Casual collaboration comms pose security risk, survey shows

One-third of nearly 800 UK employees polled admit sending customer information using Collaboration tools, a survey investigating the growth of collaboration tools in the workplace has revealed.

A quarter of respondents admitted sharing personnel information such as HR and pay details, and 21% said they had used collaboration tools to send company financial information, according to an independent study commissioned by secure team collaboration platform provider Symphony Communication Services.

The study shows that the UK workforce is increasingly putting its trust in such platforms to conduct business. Employees are using them to send personal information, with 94% saying they are confident that the information shared via these platforms is safe from external eyes, despite 24% admitting they were not even aware of their employer’s own IT security guidelines.

The study report noted that with many of these applications not protected with end-to-end encryption, and employees admitting to using them for sensitive data, the survey findings highlight a worrying gap in security knowledge.

“The way we work is changing,” said Jonathan Christensen, chief experience officer at Symphony. “Collaboration platforms and other innovations bring positive improvements that enable more flexibility and better work-life balance.
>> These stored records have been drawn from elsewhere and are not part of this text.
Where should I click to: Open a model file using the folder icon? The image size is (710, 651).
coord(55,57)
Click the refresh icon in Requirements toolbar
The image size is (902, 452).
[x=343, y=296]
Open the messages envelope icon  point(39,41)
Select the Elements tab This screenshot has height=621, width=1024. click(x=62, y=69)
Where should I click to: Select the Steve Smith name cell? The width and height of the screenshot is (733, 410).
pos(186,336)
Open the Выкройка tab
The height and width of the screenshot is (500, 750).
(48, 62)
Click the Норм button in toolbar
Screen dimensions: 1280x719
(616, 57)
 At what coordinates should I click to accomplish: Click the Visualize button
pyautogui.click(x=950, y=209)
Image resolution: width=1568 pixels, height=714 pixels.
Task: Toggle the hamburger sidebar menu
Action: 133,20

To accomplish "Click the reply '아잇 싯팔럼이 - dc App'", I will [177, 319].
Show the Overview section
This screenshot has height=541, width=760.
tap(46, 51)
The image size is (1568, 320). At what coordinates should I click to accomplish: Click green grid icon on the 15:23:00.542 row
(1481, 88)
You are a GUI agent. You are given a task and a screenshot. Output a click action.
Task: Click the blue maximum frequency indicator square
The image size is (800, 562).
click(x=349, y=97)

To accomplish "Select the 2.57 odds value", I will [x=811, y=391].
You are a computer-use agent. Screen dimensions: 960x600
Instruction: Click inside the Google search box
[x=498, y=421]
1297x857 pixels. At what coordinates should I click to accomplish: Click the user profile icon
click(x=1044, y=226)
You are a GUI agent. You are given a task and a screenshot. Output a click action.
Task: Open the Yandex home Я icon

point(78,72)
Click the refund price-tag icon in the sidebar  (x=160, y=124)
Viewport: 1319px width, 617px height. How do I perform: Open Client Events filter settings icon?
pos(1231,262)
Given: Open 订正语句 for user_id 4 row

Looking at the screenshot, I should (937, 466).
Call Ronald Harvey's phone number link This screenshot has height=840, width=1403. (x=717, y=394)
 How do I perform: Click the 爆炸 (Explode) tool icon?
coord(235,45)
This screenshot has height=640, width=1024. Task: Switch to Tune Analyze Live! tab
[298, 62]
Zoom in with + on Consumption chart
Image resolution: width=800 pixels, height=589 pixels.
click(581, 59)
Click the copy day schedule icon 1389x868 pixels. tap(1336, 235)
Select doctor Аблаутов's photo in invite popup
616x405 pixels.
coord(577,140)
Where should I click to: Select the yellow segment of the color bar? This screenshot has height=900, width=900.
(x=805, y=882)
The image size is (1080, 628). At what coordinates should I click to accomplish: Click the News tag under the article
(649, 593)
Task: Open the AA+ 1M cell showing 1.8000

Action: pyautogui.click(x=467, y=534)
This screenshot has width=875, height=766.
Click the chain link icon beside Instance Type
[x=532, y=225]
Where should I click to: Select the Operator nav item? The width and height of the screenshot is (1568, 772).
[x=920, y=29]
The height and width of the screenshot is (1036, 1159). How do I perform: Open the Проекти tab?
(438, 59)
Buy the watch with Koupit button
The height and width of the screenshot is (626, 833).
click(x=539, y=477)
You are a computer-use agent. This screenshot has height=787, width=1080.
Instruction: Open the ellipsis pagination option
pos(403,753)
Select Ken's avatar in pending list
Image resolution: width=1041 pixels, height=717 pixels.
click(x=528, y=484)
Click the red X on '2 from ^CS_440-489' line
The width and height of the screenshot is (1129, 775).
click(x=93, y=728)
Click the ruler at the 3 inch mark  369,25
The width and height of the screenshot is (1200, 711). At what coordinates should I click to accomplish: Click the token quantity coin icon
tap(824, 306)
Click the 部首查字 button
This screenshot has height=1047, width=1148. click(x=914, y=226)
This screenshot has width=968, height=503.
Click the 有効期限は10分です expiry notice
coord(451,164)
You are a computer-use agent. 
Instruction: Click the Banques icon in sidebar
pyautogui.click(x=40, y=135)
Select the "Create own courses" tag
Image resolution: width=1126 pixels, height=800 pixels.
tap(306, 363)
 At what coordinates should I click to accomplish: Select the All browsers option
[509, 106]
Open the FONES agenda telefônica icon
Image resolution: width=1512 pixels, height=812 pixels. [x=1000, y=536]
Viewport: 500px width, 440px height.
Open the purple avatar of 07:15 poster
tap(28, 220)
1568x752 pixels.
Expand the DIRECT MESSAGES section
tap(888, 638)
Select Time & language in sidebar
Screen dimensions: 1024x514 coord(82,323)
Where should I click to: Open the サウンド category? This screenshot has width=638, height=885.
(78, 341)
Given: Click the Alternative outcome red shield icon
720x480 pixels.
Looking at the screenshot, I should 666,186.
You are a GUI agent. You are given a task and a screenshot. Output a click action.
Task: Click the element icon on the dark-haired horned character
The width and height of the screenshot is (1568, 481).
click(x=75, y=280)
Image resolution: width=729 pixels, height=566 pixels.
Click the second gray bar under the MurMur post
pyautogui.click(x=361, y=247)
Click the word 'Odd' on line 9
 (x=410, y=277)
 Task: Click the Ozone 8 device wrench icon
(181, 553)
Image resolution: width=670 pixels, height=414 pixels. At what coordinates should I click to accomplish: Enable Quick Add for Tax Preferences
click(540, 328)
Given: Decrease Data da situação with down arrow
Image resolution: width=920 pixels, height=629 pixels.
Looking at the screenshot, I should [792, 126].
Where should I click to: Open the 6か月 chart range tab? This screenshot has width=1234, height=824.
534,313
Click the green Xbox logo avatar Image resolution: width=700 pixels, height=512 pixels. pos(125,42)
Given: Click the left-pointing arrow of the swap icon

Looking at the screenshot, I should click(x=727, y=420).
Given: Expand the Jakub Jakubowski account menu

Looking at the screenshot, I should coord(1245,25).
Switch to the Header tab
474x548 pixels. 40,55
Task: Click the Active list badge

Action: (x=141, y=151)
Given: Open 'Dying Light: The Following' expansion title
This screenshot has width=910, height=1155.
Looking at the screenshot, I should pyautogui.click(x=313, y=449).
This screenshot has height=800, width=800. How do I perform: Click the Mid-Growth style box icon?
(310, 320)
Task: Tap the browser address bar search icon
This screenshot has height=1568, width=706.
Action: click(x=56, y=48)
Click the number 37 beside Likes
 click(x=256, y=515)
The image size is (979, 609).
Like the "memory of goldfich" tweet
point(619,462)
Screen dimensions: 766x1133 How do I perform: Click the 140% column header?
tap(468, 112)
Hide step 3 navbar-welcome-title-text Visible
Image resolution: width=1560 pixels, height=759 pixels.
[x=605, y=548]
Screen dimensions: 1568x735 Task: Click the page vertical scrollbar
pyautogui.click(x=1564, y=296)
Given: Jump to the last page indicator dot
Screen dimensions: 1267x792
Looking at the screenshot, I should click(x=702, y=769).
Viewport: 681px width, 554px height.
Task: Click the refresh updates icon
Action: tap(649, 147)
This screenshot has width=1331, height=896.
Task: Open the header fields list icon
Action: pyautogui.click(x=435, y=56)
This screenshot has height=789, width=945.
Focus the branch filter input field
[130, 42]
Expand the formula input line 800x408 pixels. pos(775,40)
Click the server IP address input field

But a more casual approach to workplace communications, and digital habits in general, presents major security risks.

“Employees won’t keep secure practices on their own, and employers must consider how they will secure workforce communication over messaging and collaboration tools, just like they did with email.”

The research also uncovered other trends that put employers at risk, including the fact that 51% of respondents are using collaboration platforms to discuss social plans, 44% are sharing memes and photos, and 18% admitted using them to ask a co-worker out on a date.

This ease of communication poses a danger of creating a casual attitude to workplace communications, said the study report, because 29% admitted talking badly about a client or customer, 19% had shared a password, and 15% had even shared credit card details over these platforms despite the fact that if this information fell into the wrong hands, it would cost the employer financially and in reputational damage.

“The flow of conversation in collaboration apps can be powerful for building team cohesion and productivity, but managers have to ensure that the ability to have casual conversations does not lead to the casual handling of sensitive information,” said Christensen.

“Having the ability to securely deploy appropriate monitoring and surveillance tools to ensure that data leaks are prevented, as has been done with email and telephone systems, is critical, particularly for regulated environments.”

As well as collaboration tools being identified as a means to improve productivity, 79% of respondents think they make it easier to work remotely. But this also presents security challenges, the report said, with 39% admitting to accessing these tools from their personal computer and 49% using their personal phone, compared with 40% who use a work-issued phone, and 10% admitting to using a publicly available computer.

“Having access to messages and the relevant documents in them, from any device, is a powerful tool for ensuring work can flow,” said Christensen. “But it is critical, when enabling access from untrusted devices, that the business’ security, compliance and data policies can still be enforced.

“The lines between personal and professional life are increasingly blurred. While this brings improvements in productivity and work-life balance, it also poses more security challenges and a greater risk for employers.”